ATLANTA - The CDC wasted millions of dollars on an IT project that will never see the light of day, an 11Alive investigation reveals. While the agency continued to pay the vendor hired to launch the project, records show it reduced funding to some of Georgia's most important health programs.
It started in 2010 when the agency hired the company TrueTandum to build a program called “S3P.” The program was supposed to allow CDC scientists to submit and propose projects, share studies, data and other information.
CDC spokesperson Kathy Harben says the agency wasn’t aware of significant issues until it attempted to launch the project in January 2016. Even after the launch revealed problems, it continued to pay TrueTandum for eight months, totaling $721,744. Harben says the agency was contractually required to continue paying TrueTandum until September 2016 even though the project was suspended.

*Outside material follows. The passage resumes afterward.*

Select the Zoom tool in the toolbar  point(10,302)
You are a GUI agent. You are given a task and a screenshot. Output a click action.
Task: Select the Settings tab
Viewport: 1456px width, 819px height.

In all, the agency says it invested slightly under $15 million in the project, $5.6 million of that cannot repurposed.
William Perry is the founder of Georgia Ethics Watchdog. “I don’t think you have to be an expert in IT or any other field to realize based on what I read that it was a colossal waste of money,” said Perry.
The 11Alive Investigators uncovered the failed project after obtaining a March 2016 internal report, where staff wrote “S3P lacks leadership support;” has “very little credibility” and “could be shut down.”
The CDC didn’t make it easy to get the report, despite sending multiple records requests. The report is called a SWOT, which stands for strengths, weaknesses, opportunities and threats. The CDC hired a consultant to produce the SWOT. When the 11Alive Investigators first requested the report, the CDC claimed it didn’t exist for nearly a month.
“That behavior is the most troubling thing, it’s the biggest red flag,” said Perry.
Harben disagrees with lack of transparency claim. “Regarding the delay in getting the SWOT analysis, analysis, we first provided you with the assessment because we thought that was the report you were seeking. It wasn’t until later that we learned of the SWOT presentation,” said Harben
The CDC administrator in charge of the program was Jim Seligman, Chief Information Officer.
At first, the agency agreed to set up an on-camera interview with Seligman, confirming in an email - “early afternoon on Friday, Jan. 13.” The day before the interview, Harben canceled the interview.
The 11Alive Investigators caught up with Seligman while walking his dog in Decatur earlier this month. When asked about the project, the CIO said he couldn’t discuss S3P because he was running late for work. “I have a card from our press officer that I can give you, but it’s in the house,” said Seligman.
While the agency spent years wasting millions on a project that will it will never use, the CDC reduced funding some of Georgia’s most important health programs in 2016.
According to Georgia’s Department of Public Health, the CDC cut $781,000 from state programs in 2016. The majority of that came from HIV prevention.
Nicole Roebuck is the director of AID Atlanta. The HIV outreach organization receives 80 percent of its funding comes from the federal government.
Over the past few years, she’s seen a big drop in HIV prevention funding, while HIV rates in Atlanta remain one of the highest in the country.
“The epidemic his huge here,” said Roebuck. “This disease is not controlled and we have to put funding into these services to get it under control.”
According to one CDC study, one in two African American gay men will contract HIV in their lifetime.
The CDC says funds for S3P could not have been spent on prevention programs. Harben says IT and infrastructure dollars cannot be re-appropriated to prevention programs.
Roebuck says if her organization wasted federal funds as CDC did on S3P, she’d be out of a job. “I’ll tell you what, if funded agencies like AID Atlanta had a similar result …I’m thinking my dollars are going to be removed from my agency because I didn’t produce,” contends Roebuck.
“They certainly hold accountable the groups they give grants to, so they themselves need to be held accountable and somebody needs to answer as to what happened and why and what the consequences are,” said Perry.
Harben says the no one at the CDC has been reprimanded or disciplined for the failed project.